Oilseed rape producers wishing to protect themselves against the growing threat of yield loss from verticillium wilt should focus on strong early establishment, crop specialists believe.
2014 was a watershed year for the disease with many varieties showing high levels of infection and resulting yield losses of 10 – 20%, says Colin Button, Seeds Manager for Hutchinson Group.
Four years of trials have shown clear patterns of disease tolerance emerging with strong early growth a key determinant in whether plants will suffer later in the growing cycle, he says.
“We had the double whammy this year with varieties showing low tolerance in previous years suffering significant yield losses in recent weeks.
“This is a growing problem and there is an urgent need to co-ordinate research in this area to avoid sleepwalking into a major problem.”
Although verticillium wilt is only seen in the later stages of growth, the damage is done right at the start with seedlings being infected by spores in the soil, from trash or unknowingly infected farm-saved seed and this could have been building up for many years, he says.
“Fungicide treatments have little effect on the disease, so growers must select varieties that have high levels of disease tolerance and manage crops to achieve vigorous growing in the first few weeks.
“Start with a variety that has known tolerance and look at using starter fertilisers and seed treatments, if needed, to make sure crops get away cleanly.

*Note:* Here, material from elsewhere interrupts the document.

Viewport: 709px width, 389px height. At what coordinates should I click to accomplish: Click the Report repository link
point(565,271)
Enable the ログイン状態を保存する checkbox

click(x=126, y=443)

If you’re using close rotations, think carefully about extending them to avoid the build up of the pathogen in the soil.”
Trials by Agrivice Ltd have focused on verticillium wilt tolerance in close rotations and confirm the need for strong early growth and primary root development.
Of 31 oilseed rape varieties tested, the strongly establishing hybrid Compass not only achieved the best yield at 6.21 tonnes/ha – corrected to 9% moisture content – but also the highest oil content at 47.18%, giving it the highest gross output by some margin.
But importantly the variety also achieved the lowest verticillium wilt score in the trial.
Further analysis carried out by Dr. Peter Gladders of ADAS revealed Compass showed no incidences of dead stems caused by the disease whilst others had up to 90% affected.
Sarah Lockhart of seed breeders DSV says it is clear some varieties have consistent tolerance to the effects of verticillium wilt whilst others can be wiped out almost completely.
“No variety has genuine resistance to the disease, but In mainland Europe where the disease is more established and yield losses can be as high as 50%, it is accepted that plants with poor rooting structures and less than aggressive growing habits in the autumn are the most vulnerable.
“In the UK this year, Compass has more than lived up to its reputation as being exceptionally tolerant to the disease but the new variety Incentive 45, which shares the same genetic base, has also been exceptionally clean even when neighbouring fields have been severely affected.”
The new variety Combiner, now in HGCA candidate testing, looks like it will have the best verticillium wilt tolerance of them all, she adds.
“Fortunately, a lot of the early growth attributes that producers are now selecting for to mitigate against the loss of neonicotinoids are also the ones that will protect against verticillium wilt later.”